As I was walking around the retreat house, strolling, floating gracefully and silently(it was a silent retreat, supposedly, now I know my deepest desire is not to be a carmelite nun), I was shocked as I saw a bird just laying there, the worse part is, it didn’t fly away, and I realised it was pretty much dead already…

Tiny mouse dying

Thinking that was the end of the surprise, I was utterly shocked again as I passed by another mouse, seemingly breathing, but not moving..I thought in my head in this beautiful & serene place : “Oh my gosh what place is this!! can’t anyone be a little more courteous & not die in the middle of the walkway sheeshh this is freaking me out!!”  Because it was a silent retreat I could only shake my head like the indians do (the way they squeeze their fingers & thumb into a beak shape, place it on their head, and shake)..oh my gosh I was really shocked for a minute…just to make sure the mouse was dead I took my pinecone I collected and threw it at the mouse, it didn’t run. Post-mortem conclusion..it was breathing a little but dying.

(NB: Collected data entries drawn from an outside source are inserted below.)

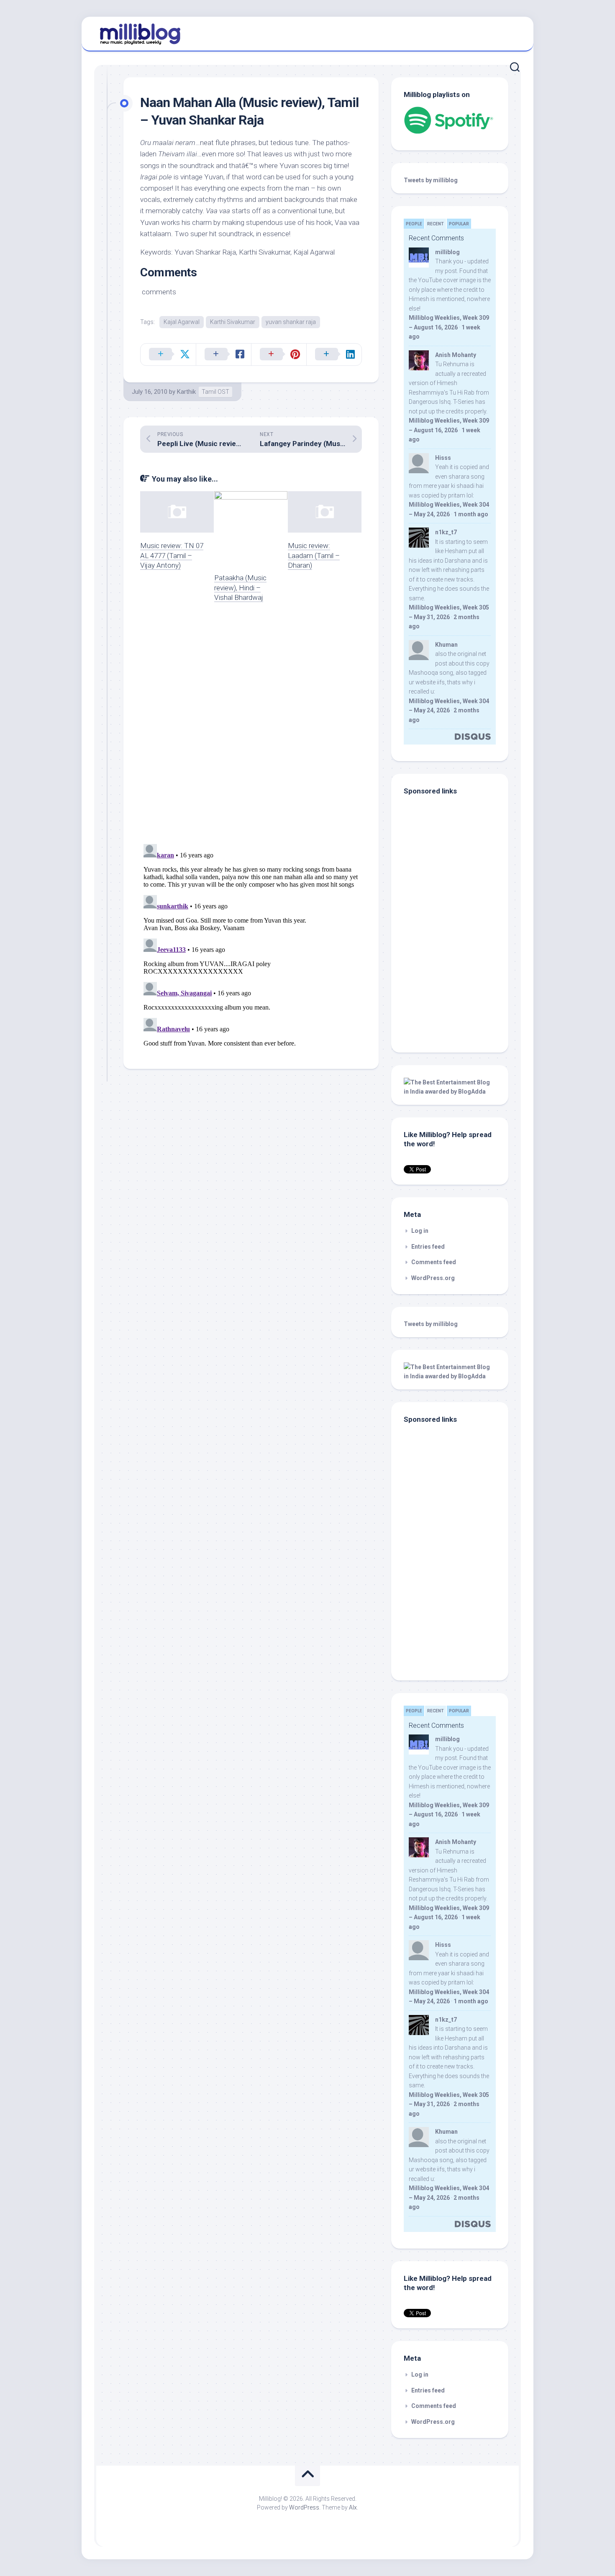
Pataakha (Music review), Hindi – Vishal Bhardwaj (240, 588)
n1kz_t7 (446, 532)
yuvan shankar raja (291, 322)
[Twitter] (512, 32)
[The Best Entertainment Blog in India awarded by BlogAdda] (450, 1091)
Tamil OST (215, 391)
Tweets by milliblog (431, 180)
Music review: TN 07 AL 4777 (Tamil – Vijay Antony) (171, 555)
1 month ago (471, 514)
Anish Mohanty (455, 355)
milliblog (447, 252)
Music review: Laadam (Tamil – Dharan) (314, 555)
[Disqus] (251, 728)
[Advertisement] (456, 983)
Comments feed (433, 1262)
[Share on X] (168, 354)
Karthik (186, 391)
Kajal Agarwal (182, 322)
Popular (459, 224)
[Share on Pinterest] (278, 354)
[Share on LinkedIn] (333, 354)
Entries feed (428, 1246)
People (414, 224)
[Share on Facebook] (223, 354)
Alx (353, 2507)
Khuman (446, 644)
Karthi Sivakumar (232, 322)
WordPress (304, 2507)
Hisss (443, 457)
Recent (435, 224)
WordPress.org (433, 1278)
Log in (419, 1230)
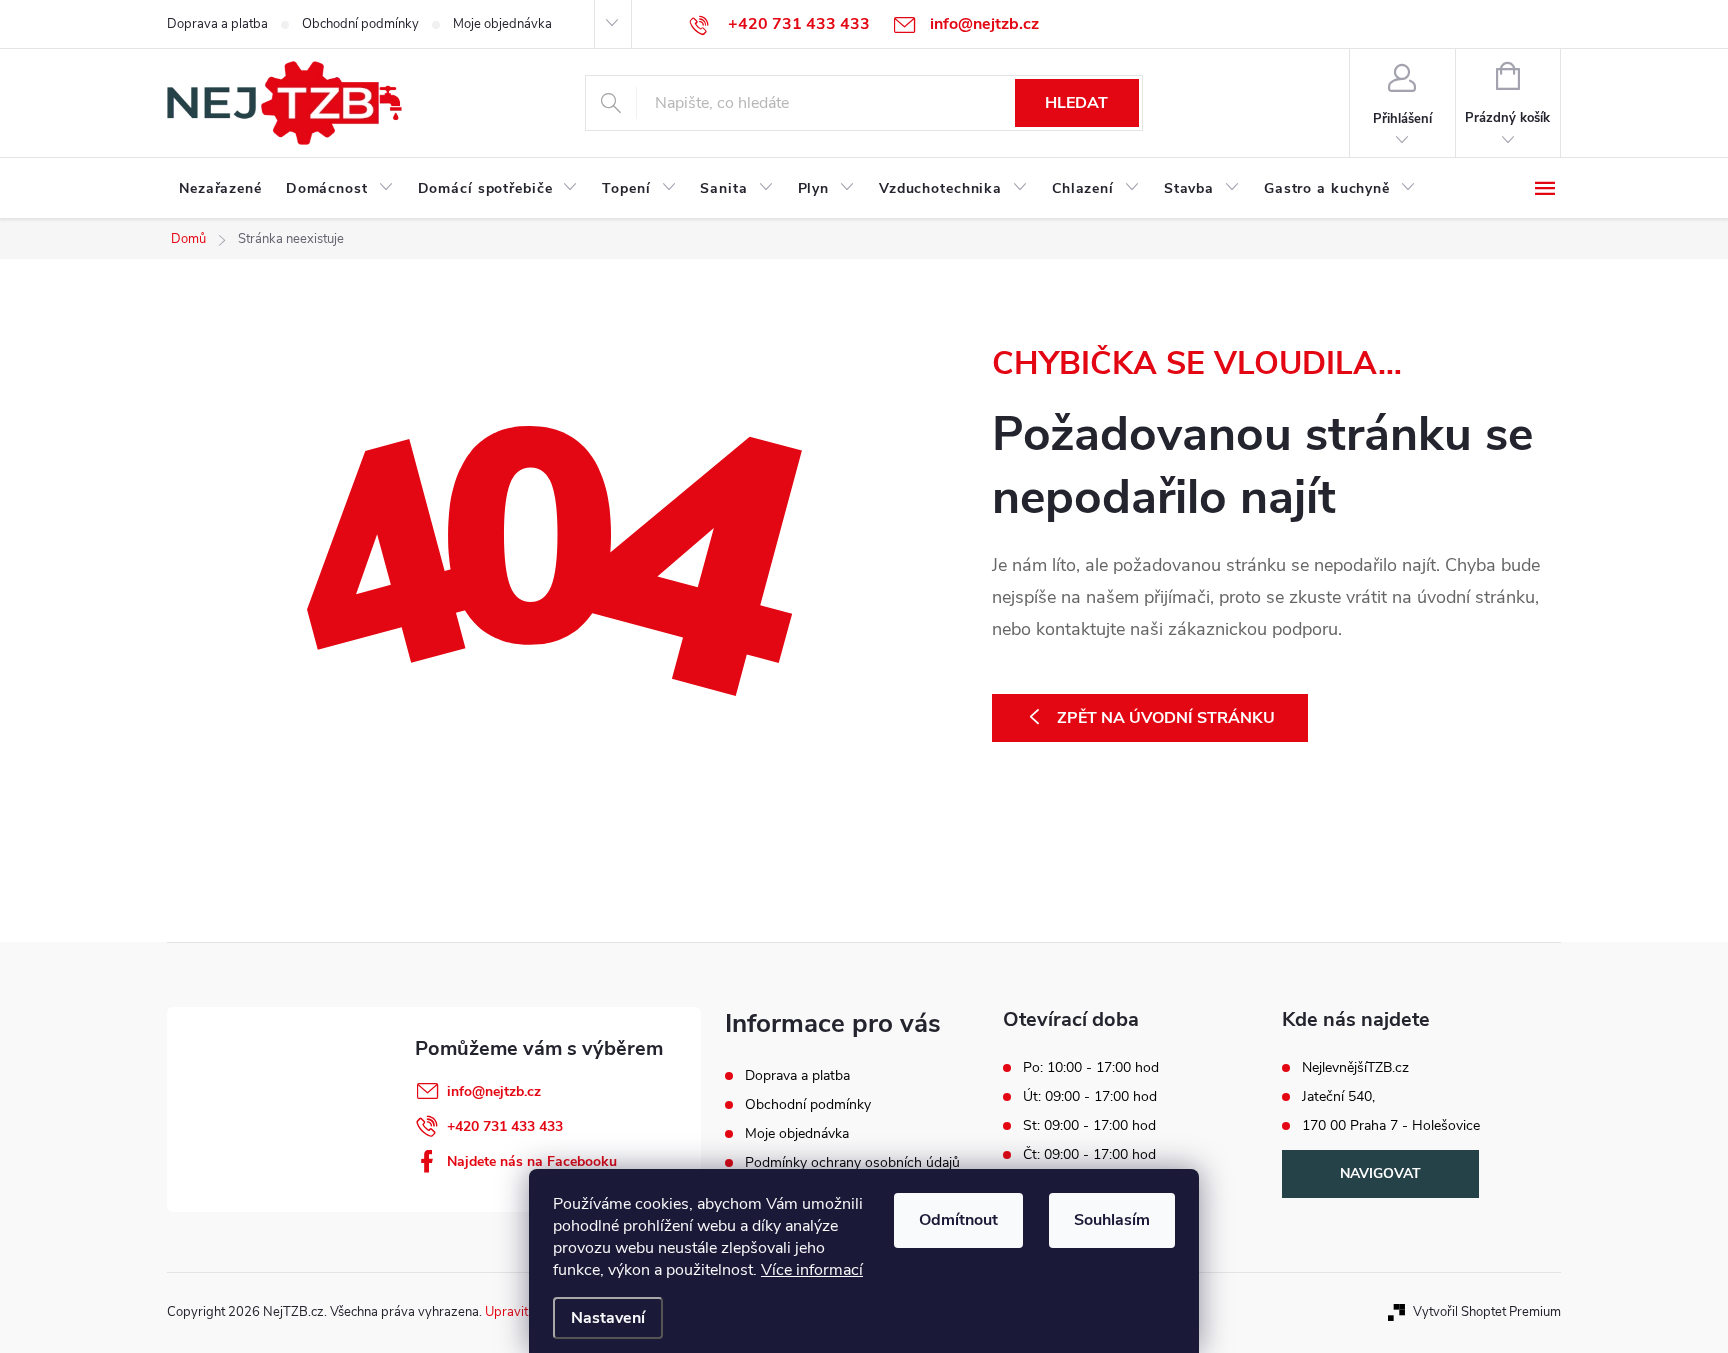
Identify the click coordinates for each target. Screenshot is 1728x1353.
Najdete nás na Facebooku (532, 1161)
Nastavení (608, 1318)
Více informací (812, 1270)
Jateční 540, (1338, 1097)
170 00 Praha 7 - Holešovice (1391, 1126)
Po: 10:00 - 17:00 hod (1091, 1068)
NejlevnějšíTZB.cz (1355, 1068)
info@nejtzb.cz (494, 1091)
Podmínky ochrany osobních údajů (852, 1162)
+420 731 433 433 (505, 1126)
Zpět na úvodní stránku (1166, 718)
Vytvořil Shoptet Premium (1487, 1312)
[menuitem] (220, 189)
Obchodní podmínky (360, 24)
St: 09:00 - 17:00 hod (1089, 1126)
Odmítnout (958, 1220)
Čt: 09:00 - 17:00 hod (1089, 1155)
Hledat (1076, 103)
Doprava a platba (217, 24)
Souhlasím (1112, 1220)
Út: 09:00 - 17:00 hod (1090, 1097)
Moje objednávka (502, 24)
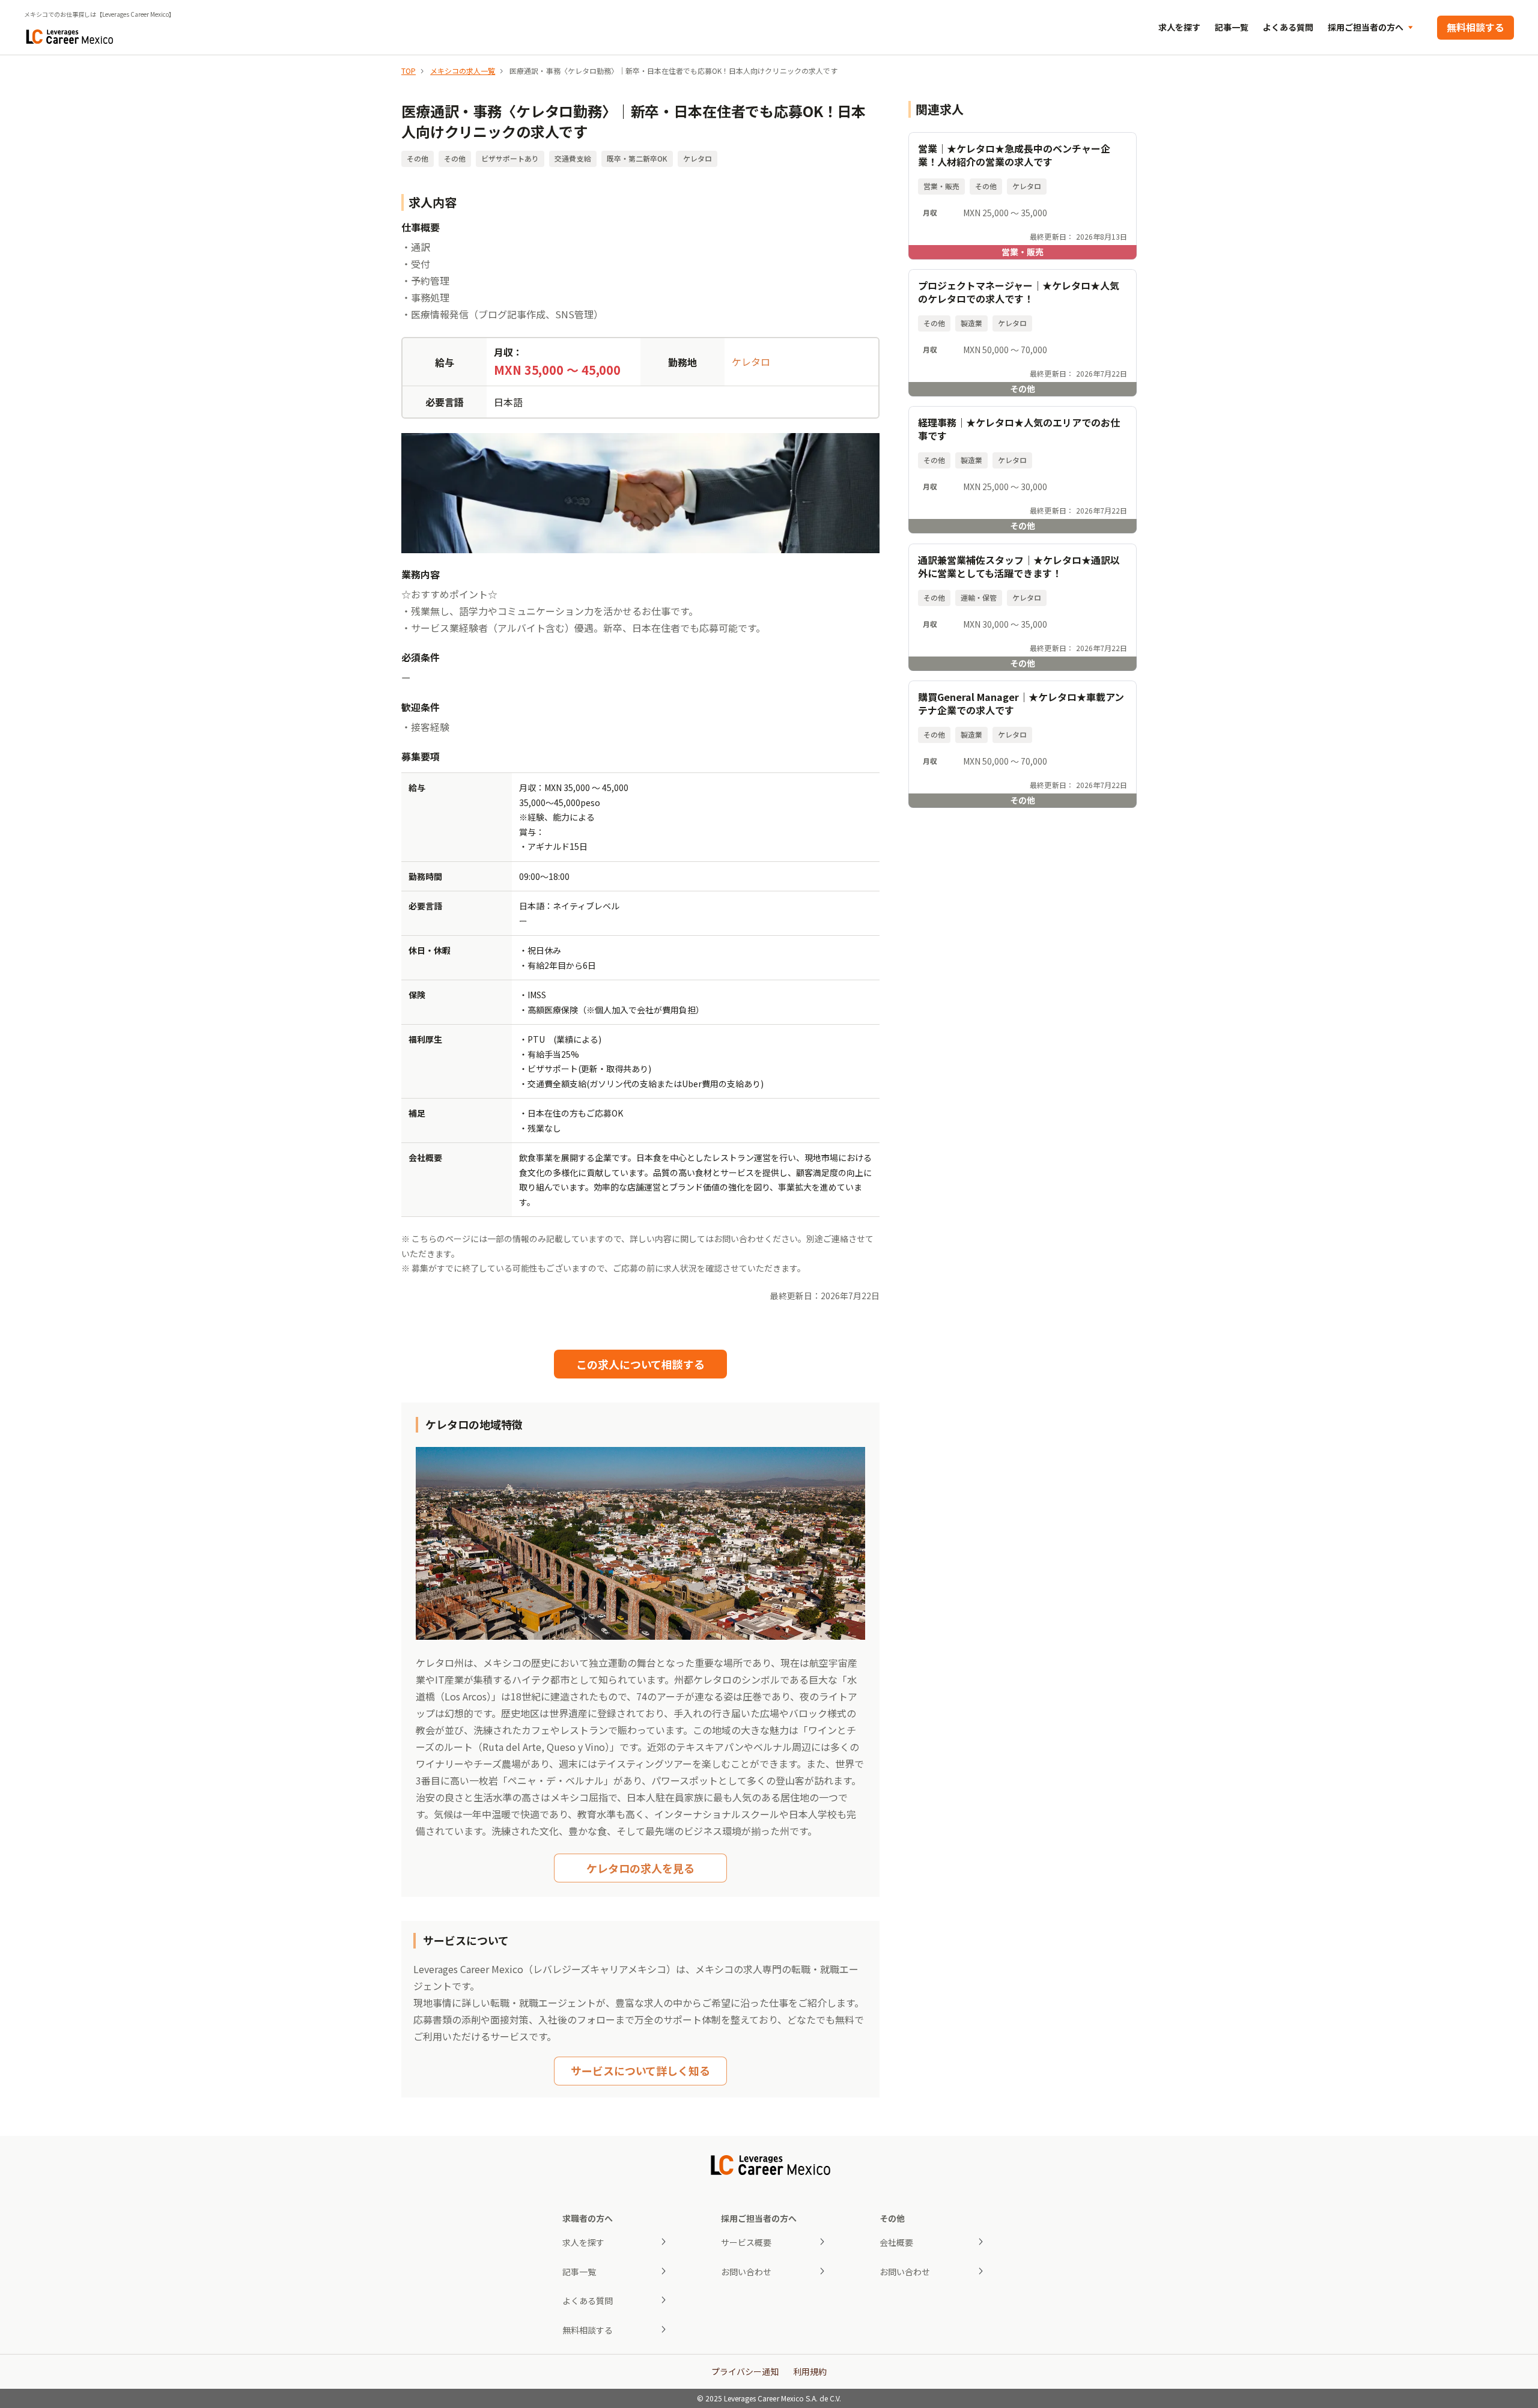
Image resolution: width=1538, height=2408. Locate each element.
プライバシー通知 (745, 2371)
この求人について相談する (640, 1364)
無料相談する (1475, 27)
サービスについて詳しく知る (640, 2070)
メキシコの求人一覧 (462, 70)
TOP (408, 70)
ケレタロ (751, 361)
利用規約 (810, 2371)
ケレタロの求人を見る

It reminded me again that we all have to go one day, and whether we have found and fulfilled our purposes on this earth is something I really need to question myself at the end of the day, am I always putting my needs first and choosing to be bitter and being ignorant towards the wounds within me that has caused me to hurt others also, have I been living ignorantly chasing and demanding ambitions according to my own selfish intentions,  or am I really heading towards where I am supposed to journey. I believe this bird & this mouse themselves have done their duties on this earth, to balance the food and eco system. ( I have been very generous in helping out in the food cycle myself..*pats herself* )

We all have very limited time on earth & God has been gracious enough to give me more time to make amendments, as much as I sometimes hate the feeling of going through stupid struggles & pain on earth but I know there’s more to it, & He has granted me much experiences that only has helped & given birth to faith I’d never thought I had.  There were just too many valuable messages I got through this retreat as I was also stuggling emotionally with many hurts, past and present. I need to pick things up again, and really be determined and filled with passion to do things I should do again, what my heart has really been yearning inside to do but what my physical & mental part has been discouraging me from.

I really want to get things right, I feel so idle and weak at times, so vulnerable behind this face of smiles. I really need Him to mold me, the weaknesses I’ve often struggled with, especially emotional burdens I feel I carry alone at times that I feel many can’t really understand and relate to at times, really can drag my whole being down, and make me just want to stop what I truly intend to do from the core of my heart. I acknowledge my weaknesses, and I’m constantly begging for His mercy, strength & guidance, for His healing.  I might be scared at times what I might have to go through & face, I know I cannot do this alone, I don’t want to be alone.

Matthew 6:25
For this reason I say to you, do not be worried about your life, as to what you will eat or what you will drink; nor for your body, as to what you will put on. Is not life more than food, and the body more than clothing? “Look at the birds of the air, that they do not sow, nor reap nor gather into barns, and yet your heavenly Father feeds them. Are you not worth much more than they? And who of you by being worried can add a single hour to to his life?